Since the deal with David Cameron and the U-turn on tuition fees in England, the LibDems' popularity in Scotland has nose-dived.
In 2011 the number of MSPs was slashed to just five, with none in Glasgow.
The next year, the council elections returned just one LibDem in Glasgow.
Mr Clegg said he wants voters to judge his party on what they said they would do in Coalition, not what they promised before the election.
He claimed the policies the LibDems have secured in Government have helped people in Glasgow, pointing to action on enterprise and taking more low paid people out of paying income tax.
He said: "We can increase confidence in the economy generally, which will help investment.
"There are entrenched problems in great cities like Glasgow, where there has been a long painful transition from an over reliance on the public sector and before that heavy industry.
"People in Glasgow have been working hard to do that and there are signs of success.
"Catapult Centres on renewables show there is a real buzz around the potential to create jobs."
Two of the Government's Catapult Centres are to be based in the city, with Strathclyde University playing a key role.
The £50m Offshore Renewable energy catapult has its HQ at the university, and the £140m High Value Manufacturing Catapult also has a city presence.
Mr Clegg added: "It is difficult for those who can't find work, but the only way forward is by building a stronger economy and spread your bets and not rely on one industry or the public sector, and Glasgow is doing that.
"We have to play our part as well.
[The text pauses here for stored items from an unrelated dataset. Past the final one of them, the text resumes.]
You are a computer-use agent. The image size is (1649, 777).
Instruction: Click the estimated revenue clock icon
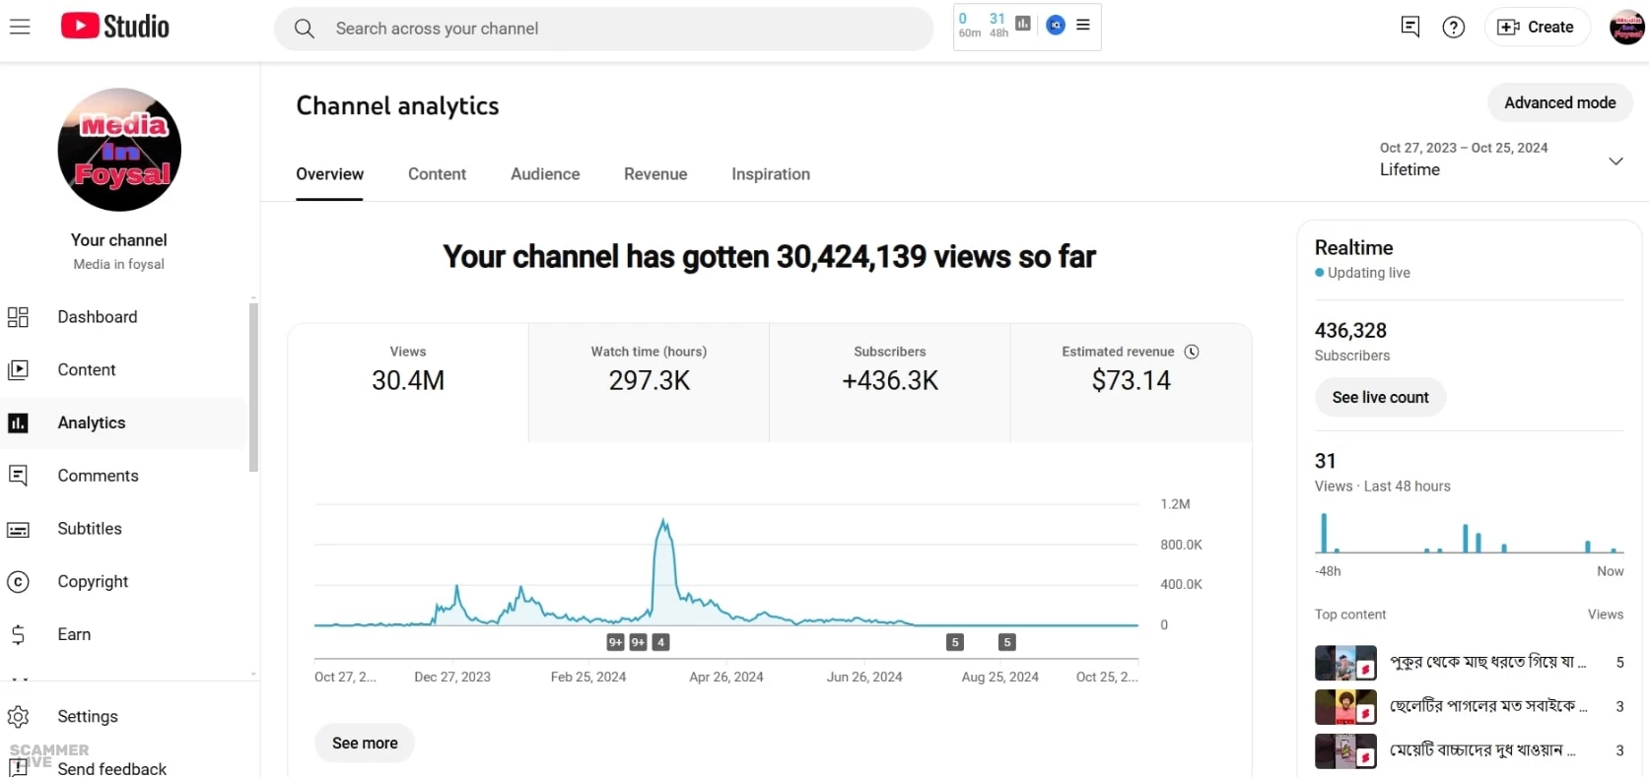tap(1192, 352)
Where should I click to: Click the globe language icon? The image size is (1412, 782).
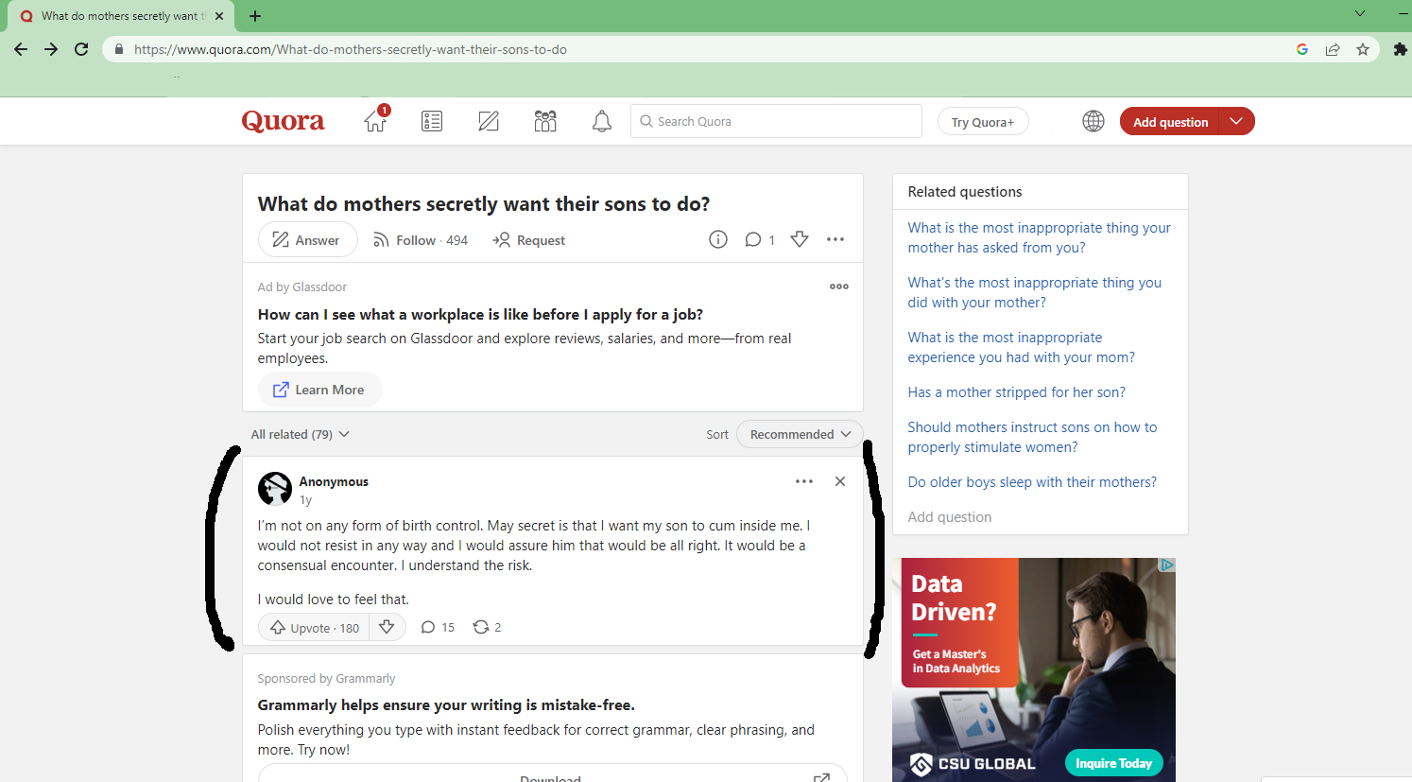click(x=1093, y=121)
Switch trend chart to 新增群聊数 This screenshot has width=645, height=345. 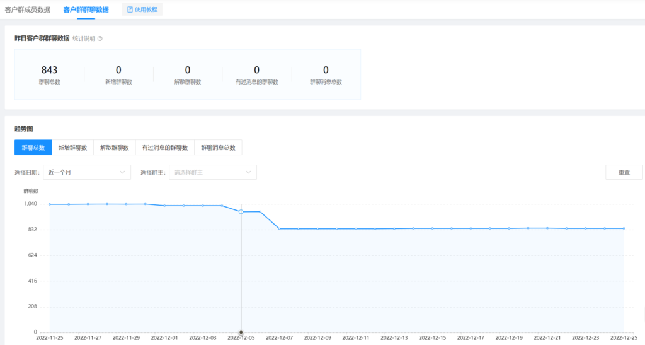(72, 148)
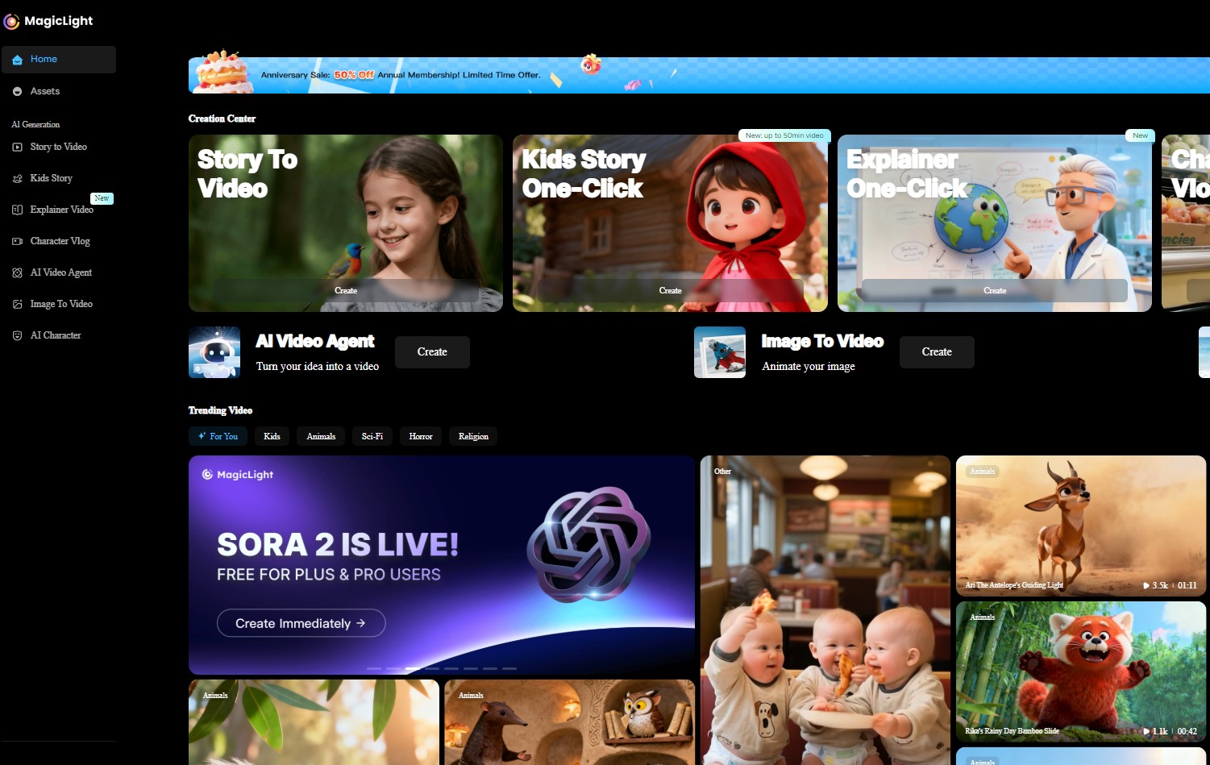Play Ari The Antelope's Guiding Light video
The width and height of the screenshot is (1210, 765).
point(1080,526)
For those in work we are seeing them pay less in tax through reforming the tax and welfare system."
On welfare he recognised the 'bedroom tax' is causing hardships, but, as part of an overall policy agenda he backed it.
He said: "Some of the decisions I don't relish at all, but I strongly support the central purpose of the reforms, which is making work pay.
"I am a strong supporter of the benefits cap of £25,000.
"I am acutely aware some reforms, notably the spare room subsidy, have attracted controversy.
"It has happened before, under a previous government in the private rental sector.
"There is a problem around the availability of housing, we have two million people waiting for a suitable home and we need to make it fair.
"We have given money in Discretionary Housing Payments for councils to help those affected."
As well as the £3m allocated to Glasgow in DHP, Mr Clegg said the council was given an extra £200,000 and can apply to an additional fund of £20m announced by the UK Government.
Mr Clegg said he is looking forward to the conference in Glasgow, and returning north again next year as Scotland prepares to vote on independence.
He said: "It's a great place to hold a conference, it's a great city. It is a special year ahead with the Commonwealth Games and First World War commemorative events.
"We were very keen to work with the organisers in Glasgow to put on a good conference. We have done it previously, where we returned for a second yeart. It suits delegates as well as they get used to the venue and city.
"It is timely as well with the huge debate in the coming year. We have a clear view which is in line with the majority of public opinion in Scotland that we want more devolution and power for the Scottish Parliament, but within the family of nations and not with the uncertainty that severing those ties would involve."
He said Glasgow City Council has estimated the conference will be worth £12m to the city's hotel and hospitality trade.
Mr Clegg has been criticised for joining the Coalition and abandoning some key LibDem policies, and has suffered at the ballot box since.
However he said it was the right thing to do - he would do the same again.
He said: "Voters will judge us by what we said we would do going into coalition government and what we have done.
"We stepped up to the plate. I felt it was right to set aside differences for the good of the country and do the difficult work to clear up the mess left behind by Labour.
"For the last three years I have been told we made a mistake, but confidence is coming back to the economy. We can't be complacent but signs are good.
"What we did was follow the instructions of the voters.
"There was no mathematical majority for a Labour/LibDem coalition. The Conservatives won the most seats.
"We have got to be democrats before anything else."